Banks must improve screening for card loans to prevent excessive debt

The Yomiuri ShimbunA loan that exceeds a borrower’s repayment ability can lead to a vortex of multiple debts.

Banks are required to implement finely tuned measures to prevent excessive loans.

The Financial Services Agency will start on-site inspections within the month to grasp the actual situation in which there has been a sharp increase in outstanding card loans, which are extended by banks to individual consumers. It is expected that about 10 banks, including megabanks and regional banks, that have huge amounts of outstanding loans will be inspected.

Unlike loans provided at bank loan desks, card loan services easily provide unsecured loans and the purpose of the money is not questioned. It is also appealing that they can be withdrawn as cash from ATMs.

The banking industry’s outstanding loans have reached a total of ¥5.7 trillion, or 70 percent higher than five years ago. It is the highest level in 19 years.

The key point of the inspection is to see whether banks have proper screening systems to prevent excessive lending.

There is no end to the number of users of card loan services who struggle to repay after borrowing from multiple banks and having their debts snowball. In this regard, the FSA needs to uncover problems through its inspections.

The background to this surge in loans is the aggressive business strategies of banks trying to make high profit margins.

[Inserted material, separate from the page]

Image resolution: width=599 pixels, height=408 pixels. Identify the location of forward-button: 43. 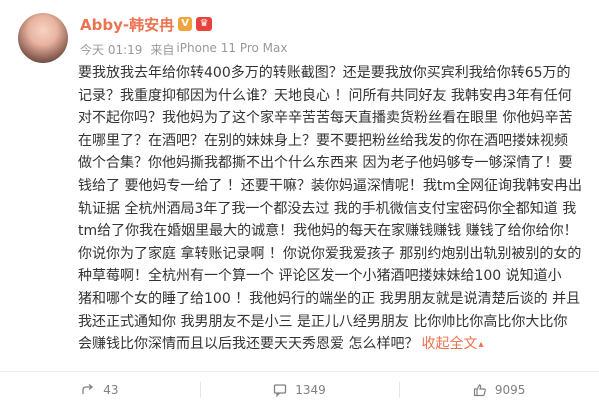
(100, 390).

Ultralow interest rates have been prolonged due to the monetary easing policy of the Bank of Japan. The card loan market, which can expect high interest rates into the upper teens, is a coveted source of revenue. It is also pointed out that there are many cases in which bank employees are given excessive work quotas to press them to acquire card loan users.

Don’t wait to act

The structural issue of loopholes in regulations is also behind the increase in card loans.

With the problem in the 2000s of people holding multiple debts, consumer finance companies were subjected to a regulation limiting the amount of a user’s loans to one-third of their annual income. Banks, on the other hand, were excluded from this regulation on the grounds that they are equipped with proper screening systems.

Megabanks have brought consumer finance and credit companies under their umbrellas and expanded their individual consumer loan businesses. Mitsubishi UFJ Financial Group, Inc. owns Acom Co., while Sumitomo Mitsui Financial Group, Inc. acquired the company formerly known as Promise, and Orient Corp. is now part of Mizuho Financial Group, Inc.

As a result, there is a tail-wagging-the-dog phenomenon in which banks, which are not subject to the same regulations, have taken on customers who were refused by consumer loan companies.

Banks are the ostensible card service providers, but the reality is that many of their card loan operations are entrusted to consumer finance companies. Consumer finance companies are also commissioned to collect loans when repayments are delayed. If banks are putting all these tasks on consumer finance companies without adequate screening, there will be problems in terms of corporate governance.

The number of applications for voluntary bankruptcy last year increased for the first time in 13 years. Before the problem gets worse, banks must first of all start to thoroughly verify the repayment abilities of users and strengthen customer consultations and other systems.